In 1902, a zoologist named Theodor Boveri discovered the basic genetic background of cancer: mutated chromosomes of a particular sort could result in cells that had the unlimited ability to grow and multiply — and that cancer cells were likely linked to genetic mutations, radiation, chemicals, or pathogens.

Throughout the early 1900s, scientists began adding more environmental factors and toxins to the list of things that were linked to cancer — aniline, coal tars, and asbestos, for example. In addition, they began discovering that certain infections or viruses (such as Hepatitis B or C infections, Epstein-Barr virus, HIV, or HPVs) were all linked to a higher risk of certain cancers, including Kaposi sarcoma, non-Hodgkin lymphoma, and cervix cancer, among many others.

During the 1930s and 40s, one of the biggest causes of cancer was tobacco smoke — but it took a very long and aggravated battle against tobacco companies and their advertising to fully inform the public of the dangers of smoking. Smoking cigarettes was second nature to most people in America during the majority of the 20th century, and its dangers weren’t fully understood — as manifested in tobacco ads from days gone. Interestingly, when public concern over smoking began to rise, tobacco companies battled this by creating manipulative ads that featured physicians smoking to give cigarettes a “brand” of medical approval, of sorts.

Tobacco Philip Morris ad
Tobacco ads were used as a tool to fight growing anti-smoking sentiment in the 1940s and 50s. Wikimedia, CC BY-SA 3.0

Having a greater understanding of the mechanisms behind cancer spurred the first effective treatments. Surgery wasn’t the one-and-only technique; now, radiation — discovered by Marie Curie and her husband — was being put to use as a non-surgical treatment for cancer. Pap smears became more popular as the first cancer screening test, as well as mammographies for breast cancer in the 1960s.

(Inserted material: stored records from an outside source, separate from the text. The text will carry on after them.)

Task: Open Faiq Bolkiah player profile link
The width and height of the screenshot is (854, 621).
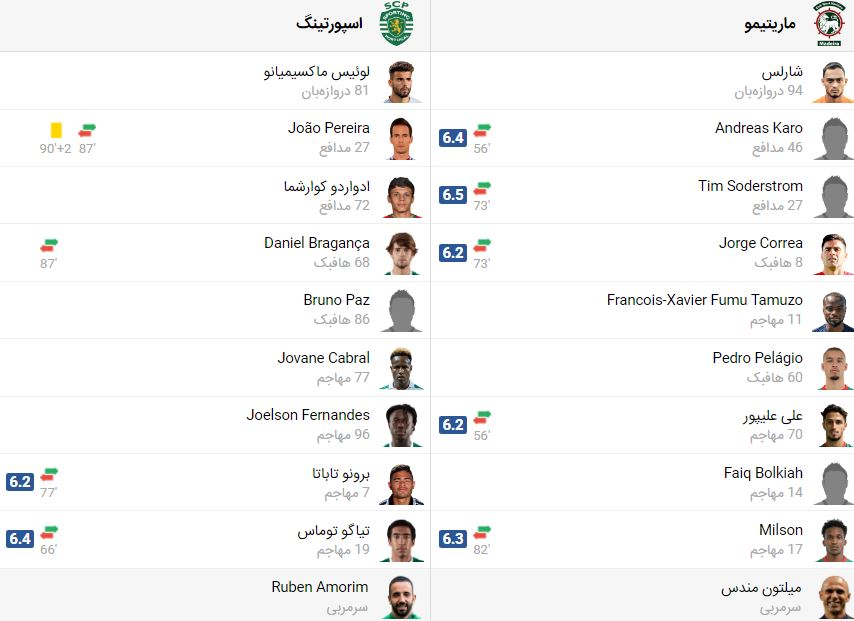Action: click(763, 473)
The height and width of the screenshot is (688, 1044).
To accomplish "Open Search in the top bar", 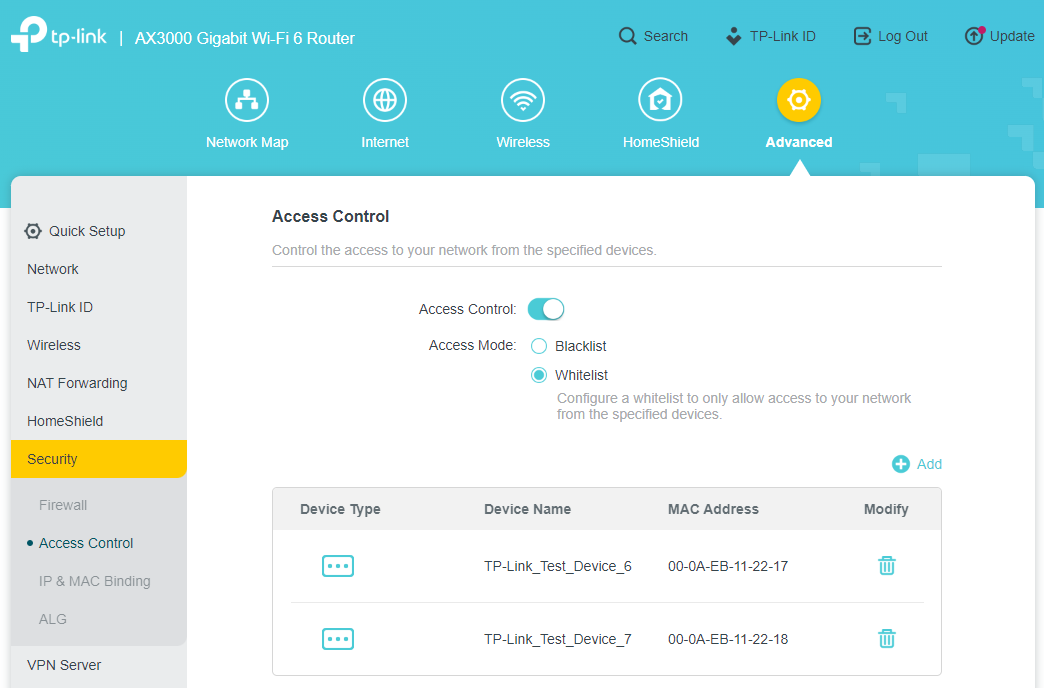I will click(x=653, y=36).
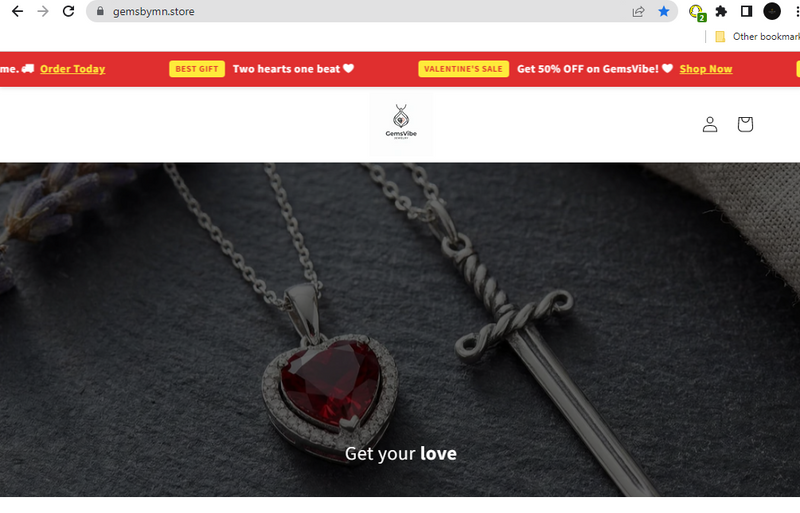
Task: Follow the Order Today link
Action: pyautogui.click(x=72, y=69)
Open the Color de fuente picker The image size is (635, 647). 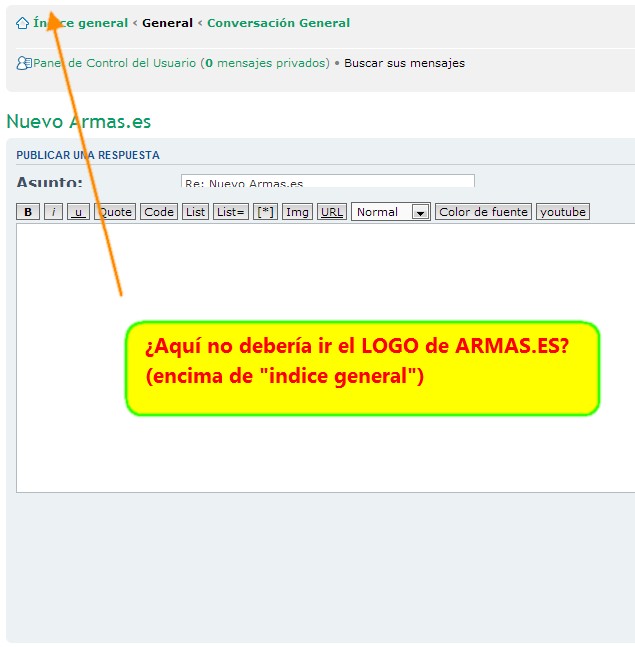tap(483, 212)
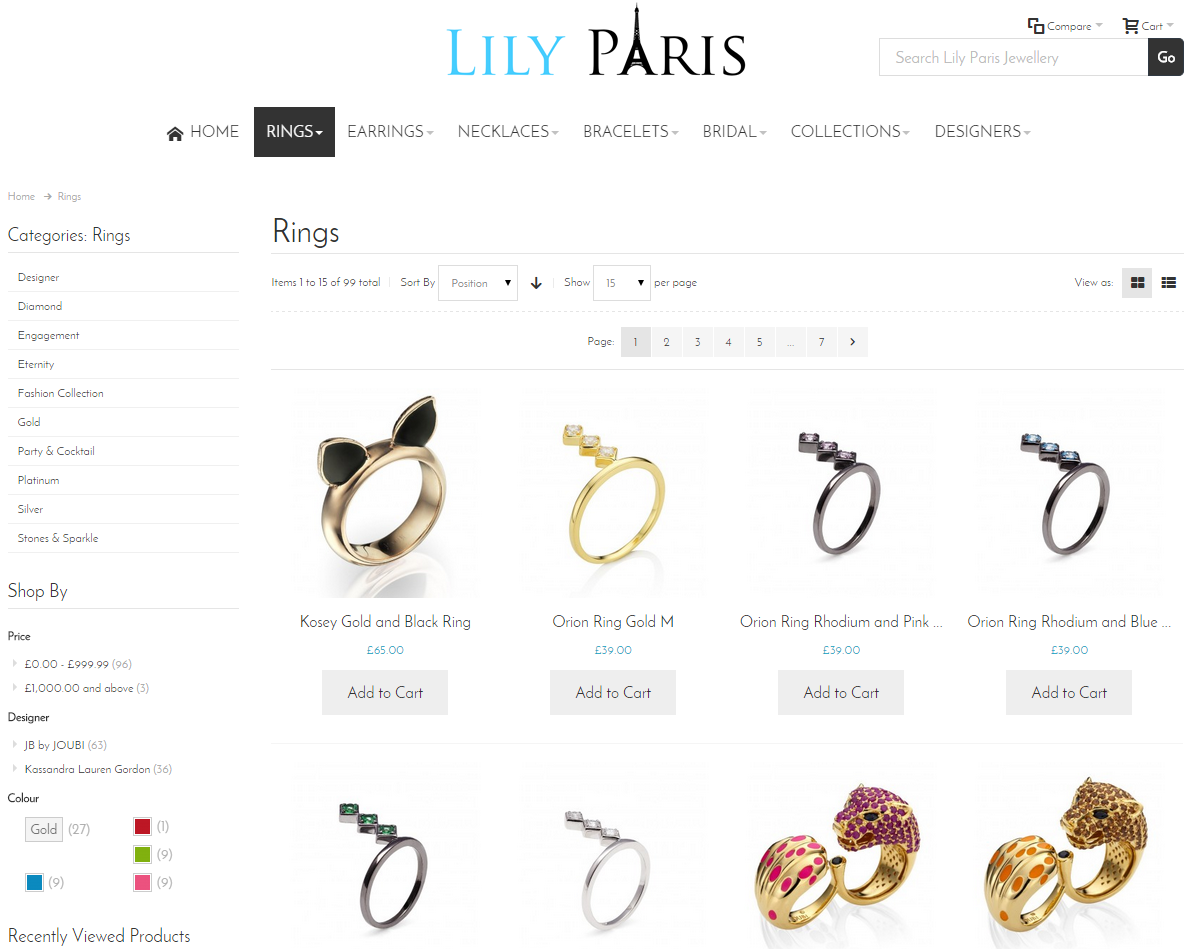Screen dimensions: 1191x949
Task: Switch to grid view icon
Action: (1137, 283)
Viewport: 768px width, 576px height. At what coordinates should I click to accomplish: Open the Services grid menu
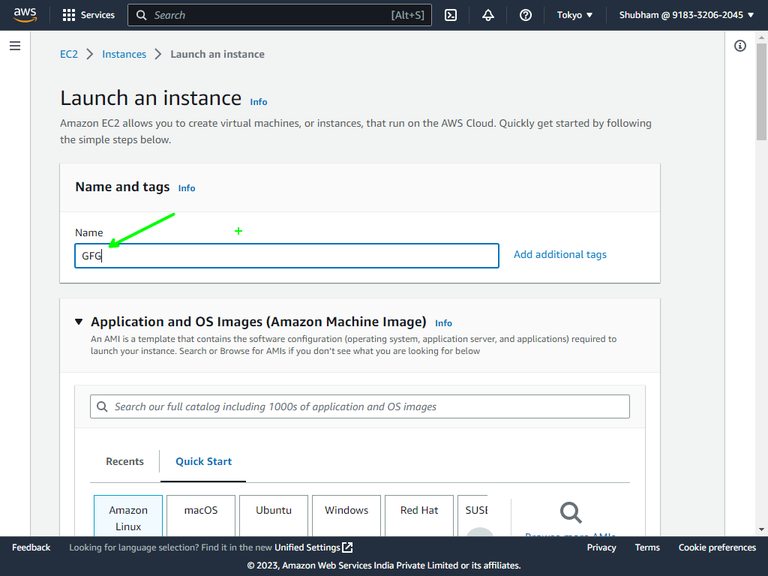tap(88, 15)
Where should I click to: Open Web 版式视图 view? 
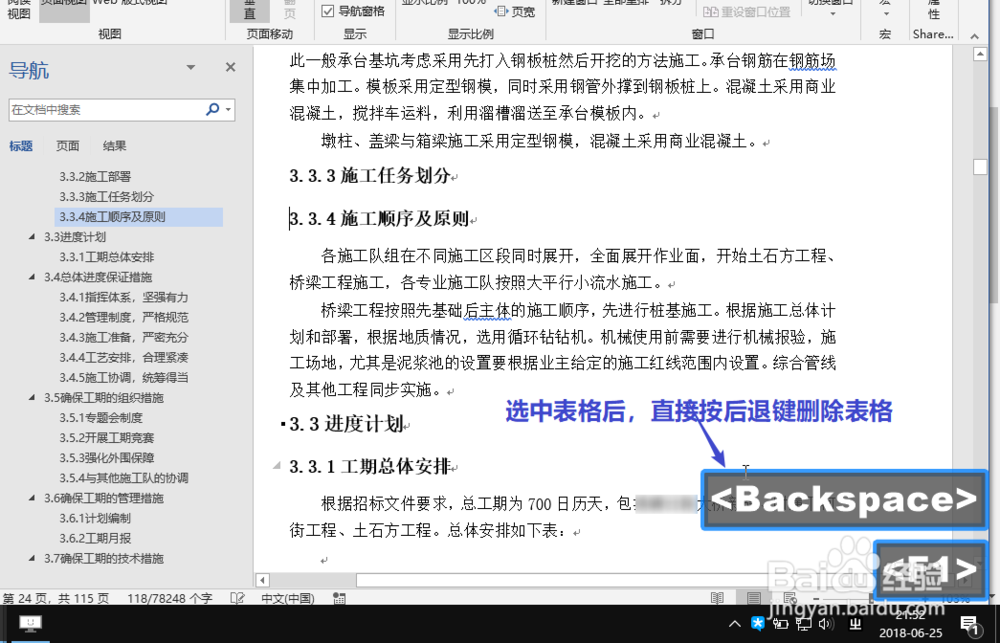128,5
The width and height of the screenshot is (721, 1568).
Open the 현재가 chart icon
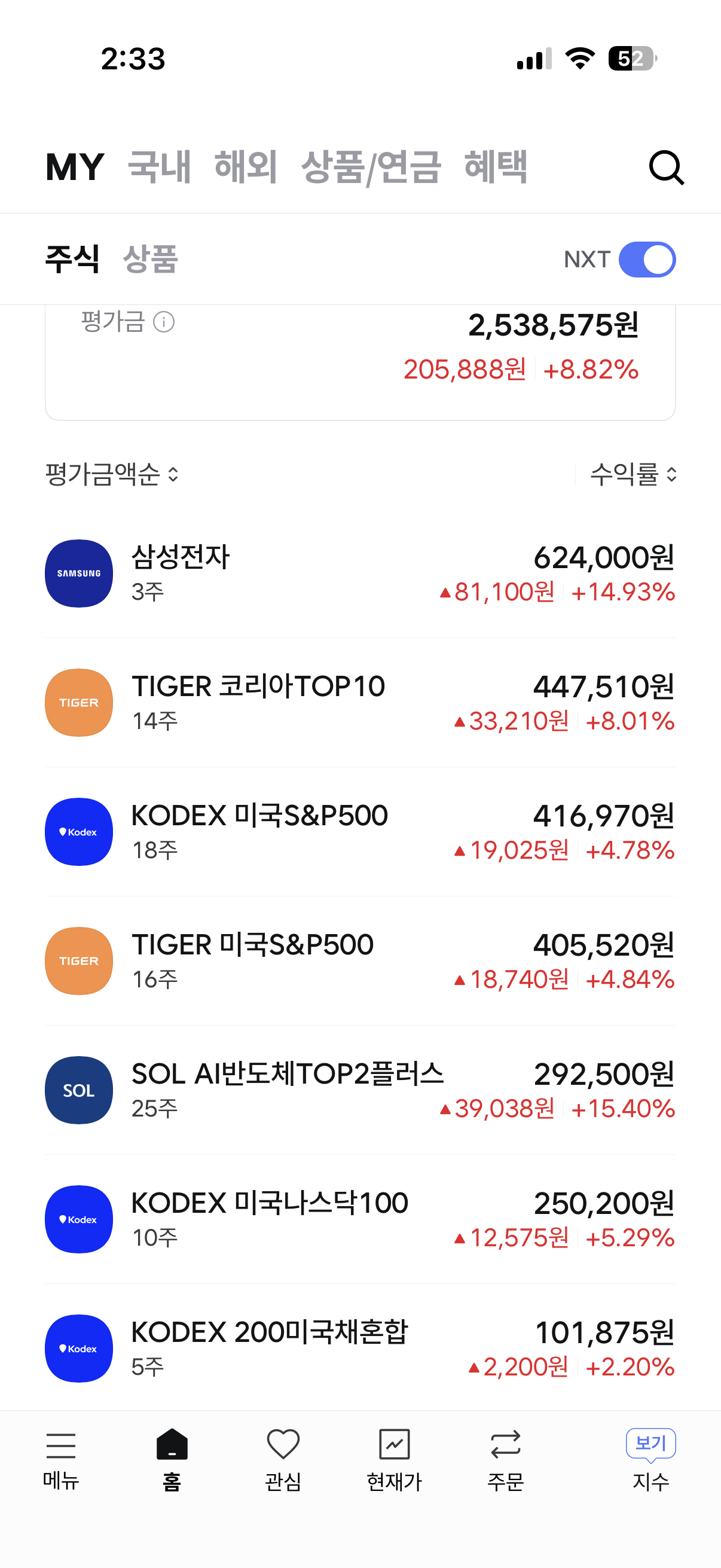pyautogui.click(x=394, y=1445)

Then comes chemotherapy. Interestingly, what has now become a multi-billion dollar industry that effectively treats many types of cancer, is rooted in chemical warfare during World War II. Mustard gas was used to kill soldiers during the war, but this chemical also contained something that led to the development of chemotherapy. The U.S. Department of Defense asked two pharmacologists from Yale to investigate how nitrogen mustard could potentially fight cancer or other diseases, and they were the first to find that certain chemicals could be used to fight cancer. In 1965, physicians began using combination chemotherapy — because it meant that cancer cells would find it far more difficult to develop resistance to a combination of drugs.

Dr. Farber
Dr. Farber, known as the father of modern chemotherapy, who began administering chemo to cancer-stricken children. Wikimedia

In 1971, the National Cancer Act started the official national War on Cancer, which aimed to improve cancer research and treatments by strengthening the National Cancer Institute.

Since then, cancer research grew and expanded significantly — and continues to do so, though often at a painstaking pace. Today, new research frontiers include immunotherapy (drugs that can boost the immune system to attack cancer cells), gene mutations that can unlock information about cancer, nanotechnology and delivering drugs to cancer cells on a microscopic level, and new methods in cancer screening.

“Scientists have learned more about cancer in the last 2 decades than had been learned in all the centuries preceding,” the American Cancer Society states on its website. “This doesn’t change the fact, however, that all scientific knowledge is based on the knowledge already acquired by the hard work and discovery of our predecessors — and we know that there’s still a lot more to learn.”